◆ SECCIÓN DE TEXTO

□ □ □ □ □

Por méritos propios se hacía Úrsula digna de apelativos como mimada, traviesa y juguetona; esta niña pizpireta es el terror de la vecindad con su genio explosivo y vehemente; de hecho, dicen que alguna vez hizo gala de sus modos empujando con eficacia a sus hermanas que ponían reparos para entrar en las Letanías en la iglesia del pueblo; y que llegó a herir a su primo en el muslo en la lección de esgrima metiéndolo en la cama e impidiendo que se acercara en la feria a las barracas; como cuando dio patadas a la costura de las hermanas que hablaban de ensueños fantasiosos entre encajes y puntillas haciendo bajar por las escaleras los cestillos, agujas, hilos, bolillos y carretes de la labor; vamos que era un diablillo, o por lo menos, estaba vestida con la mismísima piel del diablo.

Fue la menor de siete hermanas; hija de Francesco, superintendente en Plasencia de la Real Hacienda, huérfana de madre desde muy pequeña y formada por sus hermanas. Lo hicieron bastante bien en el terreno de la piedad y por su natural sincero parece que Úrsula se lo tomó muy en serio; con su espontaneidad característica, en las frecuentes fiestas que se daban en casa, recogía en un gran cartucho una cosa de cada fuente y bandeja de dulces para que también participaran los pobres. Con auténtica sencillez habla o reza a la imagen de la Virgen con el Niño que tienen en la casa hasta llegar a protestarles, dejándose llevar de su vehemencia, porque ellos no le responden; un buen día que la condescendencia divina hace que Ella extienda las manos dándole al Niño, solo se le ocurre preguntar en su candidez: «¿por qué no me contestabais?».

□ □ □ □ □

Según la sección de texto, ¿qué cargo ocupaba Francesco, el padre de Úrsula? Las entradas que aparecen a continuación proceden de otra fuente.

□ □ □ □ □

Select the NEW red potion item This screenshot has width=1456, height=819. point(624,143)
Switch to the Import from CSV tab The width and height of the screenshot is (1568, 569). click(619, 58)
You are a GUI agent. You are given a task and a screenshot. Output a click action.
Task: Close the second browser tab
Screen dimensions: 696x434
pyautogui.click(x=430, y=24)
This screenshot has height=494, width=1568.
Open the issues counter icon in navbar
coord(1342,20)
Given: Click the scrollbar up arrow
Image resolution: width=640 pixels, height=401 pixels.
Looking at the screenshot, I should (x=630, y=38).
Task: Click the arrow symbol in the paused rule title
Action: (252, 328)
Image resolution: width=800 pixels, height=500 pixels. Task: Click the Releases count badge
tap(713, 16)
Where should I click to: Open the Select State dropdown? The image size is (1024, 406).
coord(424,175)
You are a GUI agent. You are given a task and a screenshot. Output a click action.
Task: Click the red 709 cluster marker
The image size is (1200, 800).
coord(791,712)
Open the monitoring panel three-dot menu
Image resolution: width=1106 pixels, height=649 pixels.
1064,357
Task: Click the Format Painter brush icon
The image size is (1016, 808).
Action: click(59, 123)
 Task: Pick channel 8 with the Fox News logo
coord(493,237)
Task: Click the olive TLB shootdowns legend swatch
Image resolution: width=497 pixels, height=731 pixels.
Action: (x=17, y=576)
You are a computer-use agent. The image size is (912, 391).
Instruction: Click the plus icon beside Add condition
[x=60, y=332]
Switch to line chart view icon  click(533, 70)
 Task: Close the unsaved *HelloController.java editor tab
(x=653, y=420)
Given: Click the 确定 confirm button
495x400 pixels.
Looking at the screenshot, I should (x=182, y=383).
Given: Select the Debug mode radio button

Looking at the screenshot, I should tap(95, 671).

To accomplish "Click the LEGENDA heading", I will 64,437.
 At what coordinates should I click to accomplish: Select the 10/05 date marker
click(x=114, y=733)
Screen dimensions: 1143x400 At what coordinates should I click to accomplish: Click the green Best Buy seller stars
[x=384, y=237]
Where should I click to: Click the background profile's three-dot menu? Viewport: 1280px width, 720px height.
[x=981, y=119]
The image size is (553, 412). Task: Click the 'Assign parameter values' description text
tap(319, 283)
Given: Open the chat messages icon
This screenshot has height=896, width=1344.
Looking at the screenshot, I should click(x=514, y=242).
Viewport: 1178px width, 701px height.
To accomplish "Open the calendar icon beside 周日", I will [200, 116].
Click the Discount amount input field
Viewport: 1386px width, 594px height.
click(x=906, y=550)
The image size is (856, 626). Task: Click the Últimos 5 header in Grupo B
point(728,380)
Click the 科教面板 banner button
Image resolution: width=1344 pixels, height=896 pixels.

□ □ □ □ □

◆ SU RESPUESTA
Era superintendente de la Real Hacienda en Plasencia.